It is well known on both practical and theoretical grounds that the intensity of light scattered by particles smaller than the wavelength of light is a strong function of particle size. In the Rayleigh Scattering limit where particle radius is below 0.1× wavelength of illumination, the scattered intensity is proportional to particle radius raised to the sixth power and is substantially independent of scattering angle. Above this limit, the angular dependence becomes significant. To describe the scattering in this area, the optical properties of the particle are needed and particle shape also becomes important. The mathematical treatment due to Gustave Mie can be used to predict the scattering from spherical particles in all these regions. A computer program due to Dave is a convenient tool to calculate these effects, and is available as an Appendix to Bohren, C. F. and Huffman, D.R., “Absorption and Scattering of Light by Small Particles”, Wiley, New York, 1983. FIG. 1 shows the scattering of light of 633 nm wavelength from particles from 10 nm to 10 microns of refractive index 1.6 and negligible absorbance (from Bohren & Huffman, supra). It is easy to see that for sizes below 100 nm the scattering angle is relatively unimportant whereas for larger sizes the scattering pattern varies, with the variation being greater at the larger scattering angle.

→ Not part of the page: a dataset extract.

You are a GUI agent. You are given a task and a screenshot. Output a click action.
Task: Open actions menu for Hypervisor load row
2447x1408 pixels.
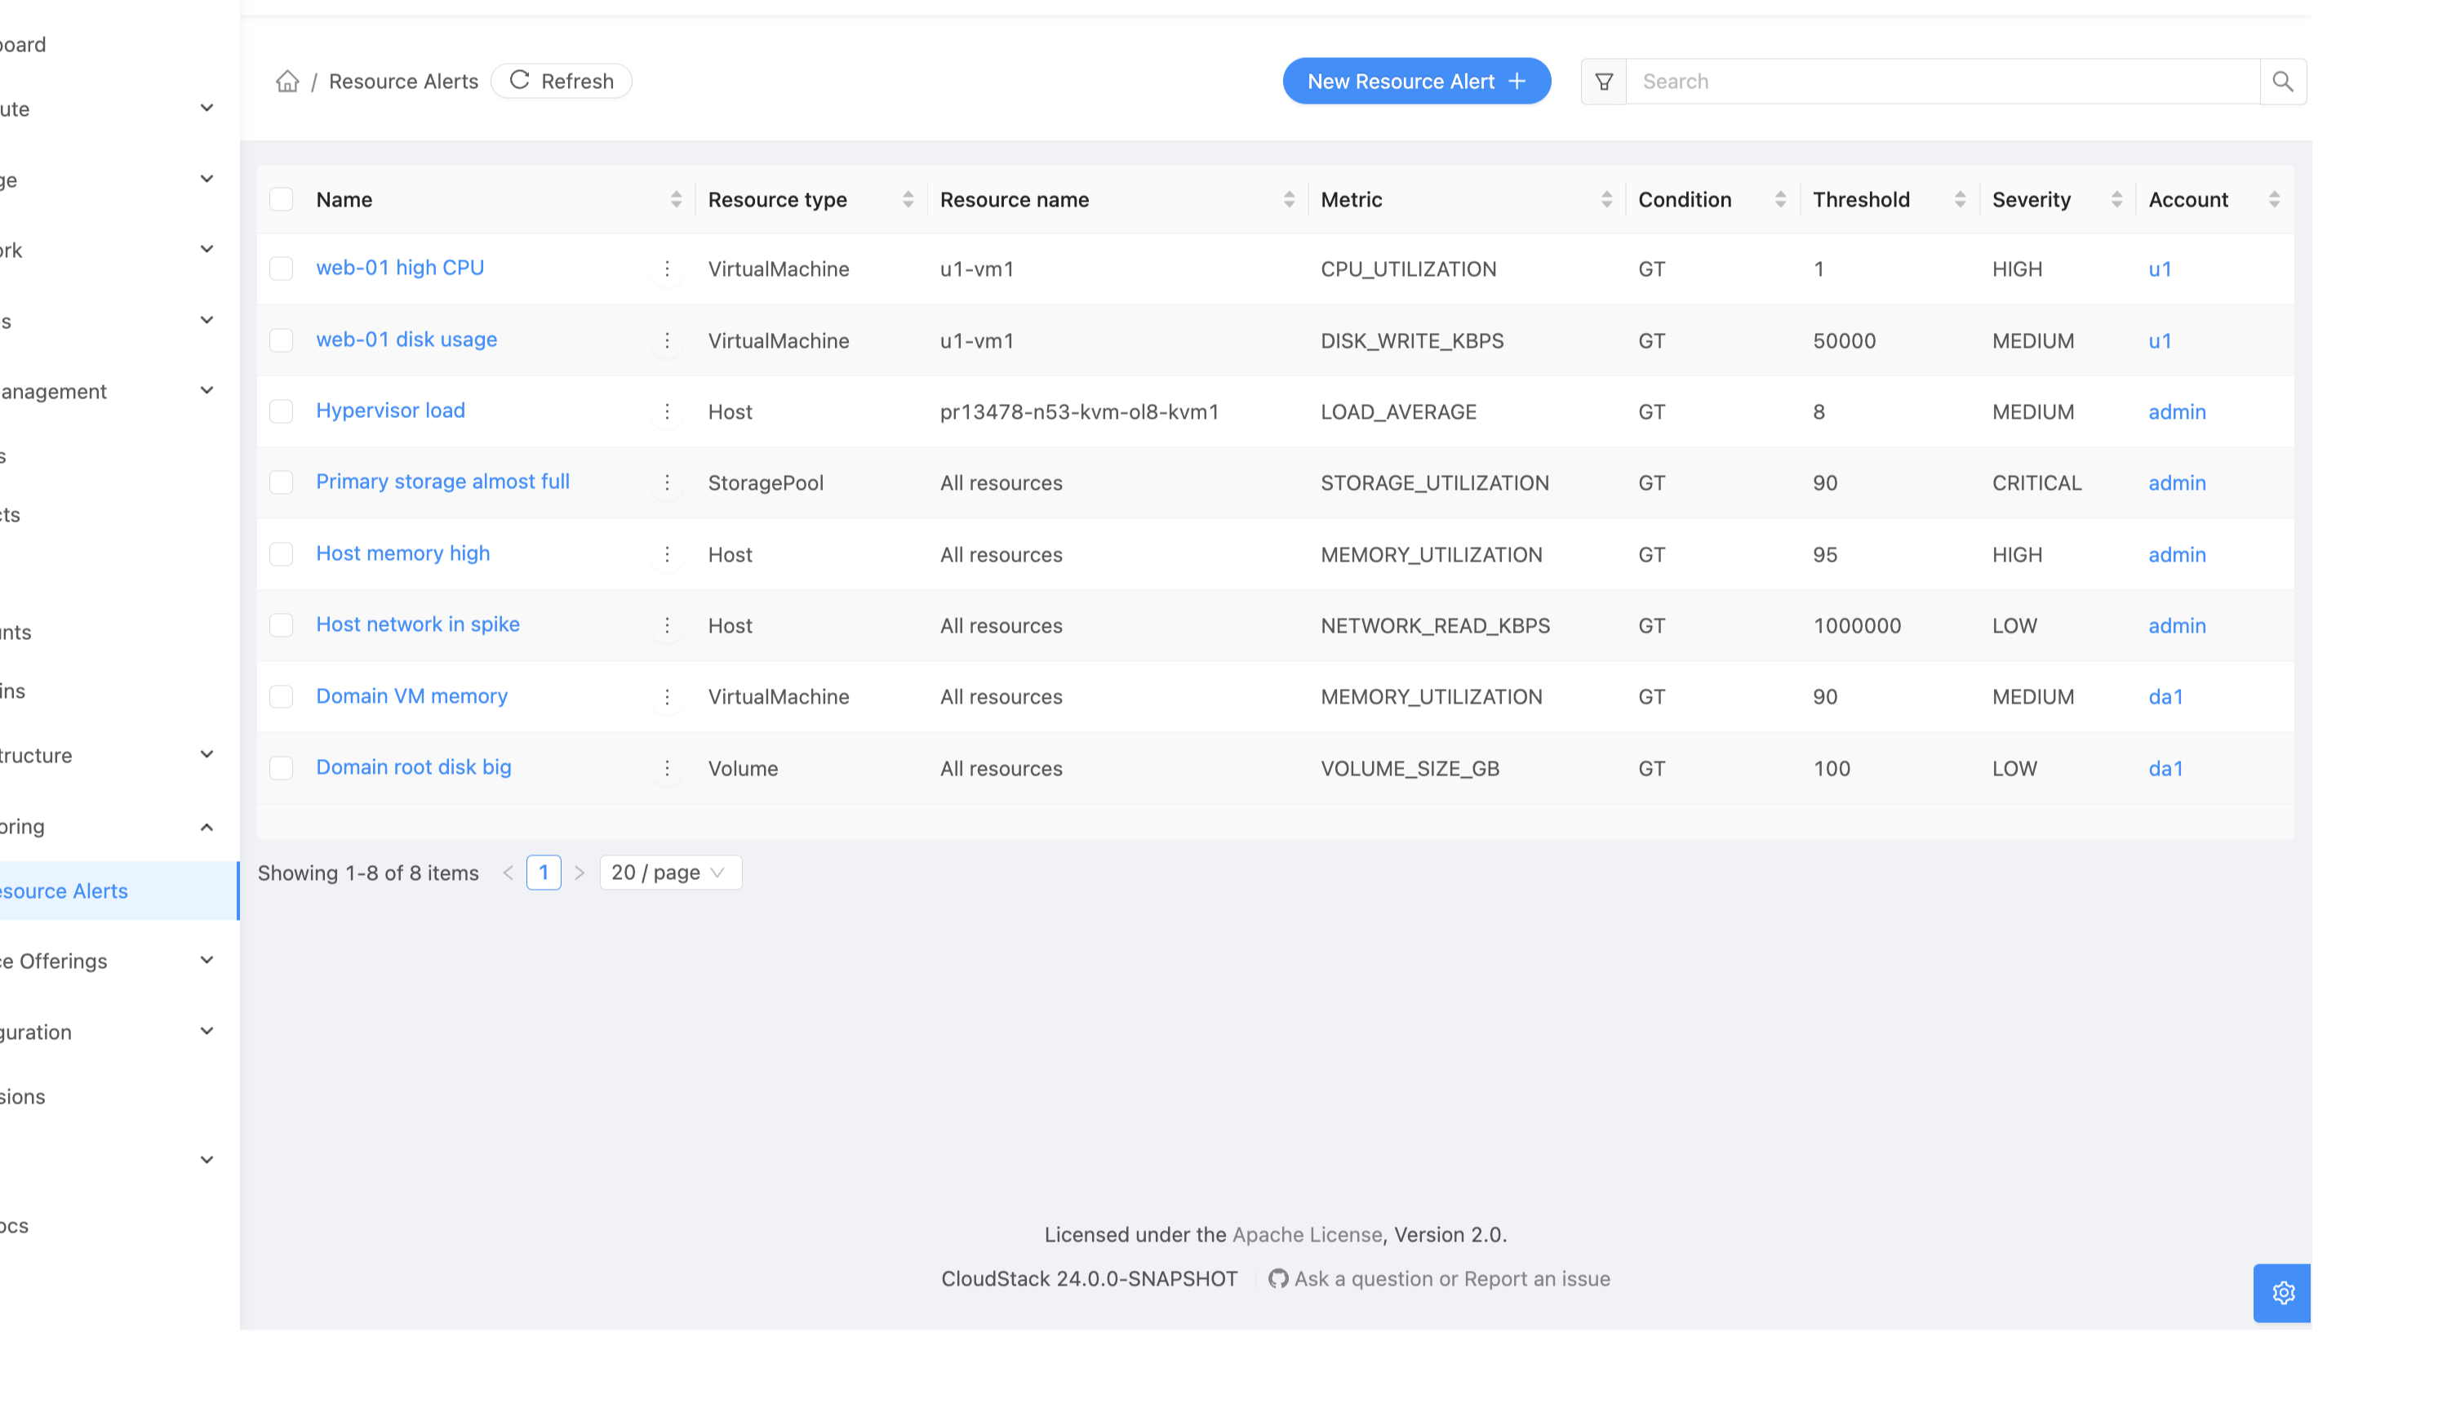(x=666, y=412)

A computer program that can be used to calculate the scattering for spheres of particular size and refractive index is included as an appendix to Bohren, C. F. and Huffman, D. R., “Absorption and Scattering of Light by Small Particles”, Wiley, New York, 1983. This paper is based on earlier work by J. V. Dave published in 1968. The documents referenced above are all herein incorporated by reference.
Note that at around 1 micron the forward-back scatter ratio is about 104. Hence a light scattering measurement on a sample containing small primary particles and also larger species is very sensitive to small numbers of large particles, or even individual large particles. These unwanted contaminants may be found in all kinds of systems; they may be aggregates of the primary particle or some other material. In the study of virus particles multiplied in a growth medium, for example, whole biological cells or fragments are often present. In light scattering of flowing samples such as the efflux from a size exclusion chromatography system, particle debris from the column itself may be mixed with the molecular species of interest.
The use of simultaneous multiple detectors to analyze the intensity distribution of light scattering from a population of particles has been widely used and is known as Static Light Scattering' (SLS); when conducted using a planar array of detectors in the focal plane of a lens or equivalent optical system so that the light that is detected is in a forward direction over a limited angular range the term ‘laser diffraction’ is often applied. Hybrid systems combining forward, side, and backscatter, such as the Mastersizer 2000, are available, for example, from Malvern Instruments of Malvern UK.